Decided Feb. 27, 1985.
Ross Lee Green, pro se.
George Cox, Asst. Atty. Gen., Jefferson City, Mo., for appellees.
Before HEANEY, Circuit Judge, HENLEY, Senior Circuit Judge, and McMILLIAN, Circuit Judge.
Ross Green appeals pro se from the district court's order dismissing his 42 U.S.C. Sec. 1983 complaint as frivolous under 28 U.S.C. Sec. 1915(d). For the reasons stated below, we reverse and remand to the district court.
In May, 1974, Green was convicted of forcible rape and sentenced to twenty years imprisonment, which he is presently serving in the Moberly Training Center for Men (Moberly). He alleges that he is being discriminated against because the prison officials at Moberly are preventing him from completing Phase II of the Missouri Sexual Offenders Program (MOSOP), and thereby are effectively preventing him from being considered for parole.1 The district court, finding that Green had no constitutionally protected right to enroll in Phase II at any specific time, dismissed Green's complaint as frivolous.
Under 28 U.S.C. Sec. 1915(d), the district court may dismiss an action only when it is satisfied that the action is frivolous or malicious. As this Court stated in Smith v. Bacon, 699 F.2d 434 (8th Cir.1983):
Under the liberal rules applicable to pro se prisoners, an action is not frivolous unless it appears "beyond a doubt that petitioner can prove no set of facts in support of his claim which would entitle him to relief." Wilson v. Iowa, 636 F.2d 1166, 1168 (8th Cir.1981).
Id. at 436.
We review the district court's dismissal under the abuse-of-discretion standard. Horsey v. Asher, 741 F.2d 209, 212 (8th Cir.1984). As Horsey indicates, it is an abuse of discretion to dismiss a complaint under section 1915(d) if the complainant can prove any set of facts that would entitle him to relief. Id. Under this standard, we believe the district court abused its discretion in dismissing Green's complaint as frivolous.

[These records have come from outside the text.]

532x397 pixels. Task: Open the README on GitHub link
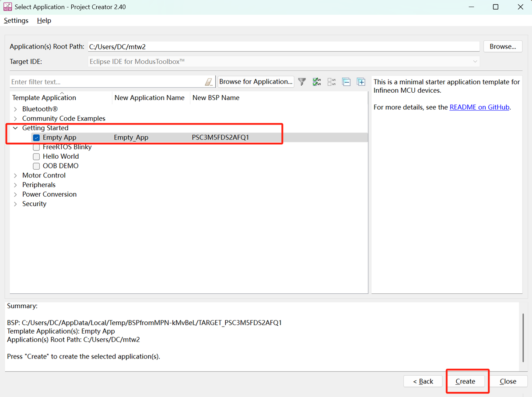pyautogui.click(x=479, y=107)
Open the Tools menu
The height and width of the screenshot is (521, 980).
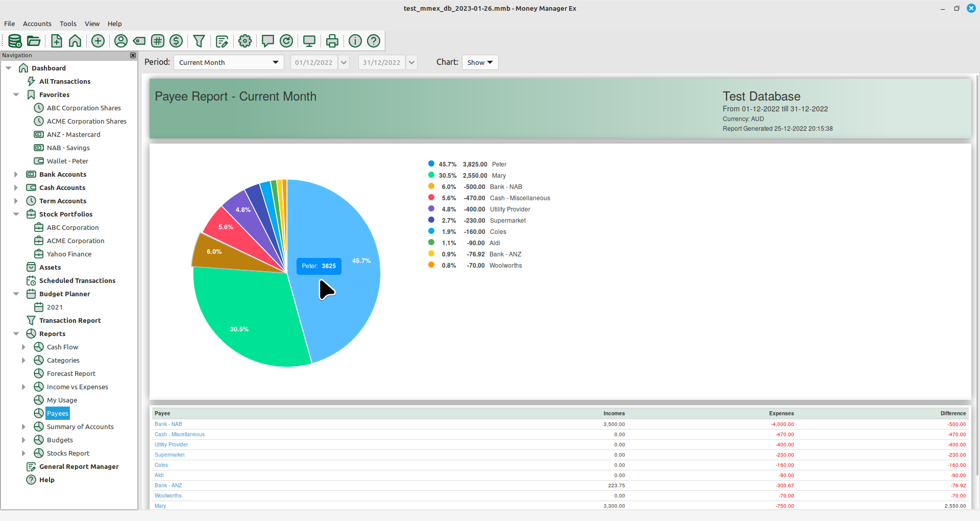click(68, 23)
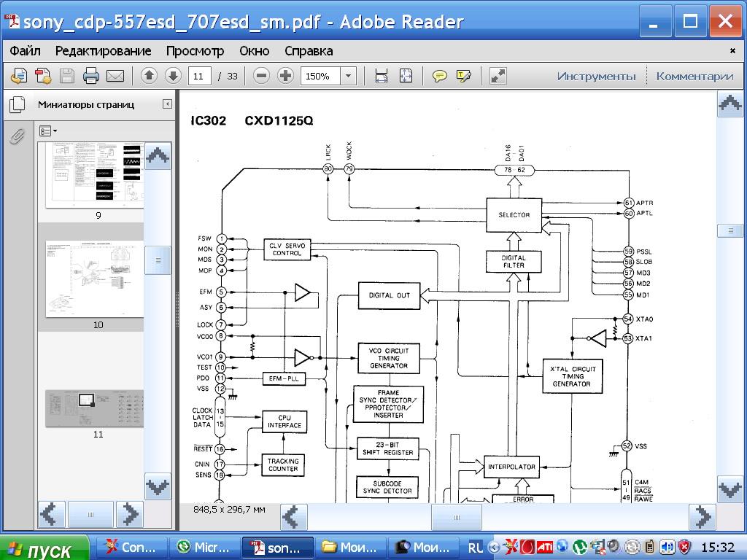Toggle read mode view
The height and width of the screenshot is (560, 747).
click(x=498, y=76)
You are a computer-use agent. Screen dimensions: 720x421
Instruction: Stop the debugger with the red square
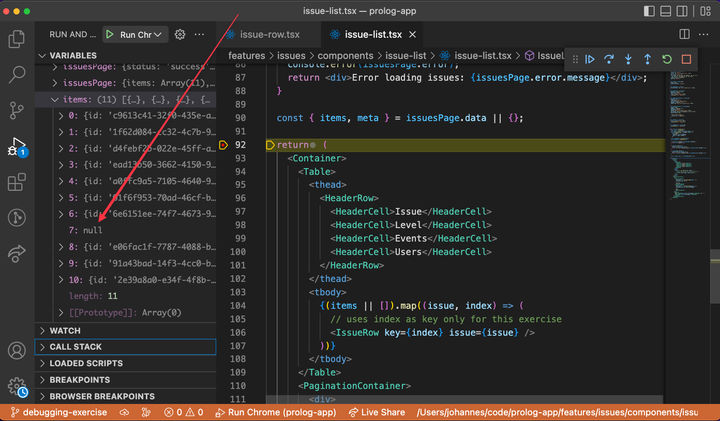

The appellees contend that because they have complete discretion to grant or deny parole at any time, Green has no protected liberty interest and therefore fails to state a constitutional claim.
Although we recognize that the current Missouri parole statutes give the Board of Probation and Parole almost unlimited discretion to make parole determinations, see Mo.Rev.Stat. Secs. 217.655, 217.690 (1984), and therefore do not create a liberty interest protected by due process, see, e.g., Greenholtz v. Inmates of the Nebraska Penal & Correctional Complex, 442 U.S. 1, 7-8, 99 S.Ct. 2100, 2103-2104, 60 L.Ed.2d 668 (1979), we noted in Parker v. Corrothers, 750 F.2d 653, at 660 (8th Cir.1984), that particularized standards or criteria which may give rise to a protected liberty interest may be found not only in a state's statutes or administrative code, but also in official policy pronouncements that are intended to guide the exercise of discretion.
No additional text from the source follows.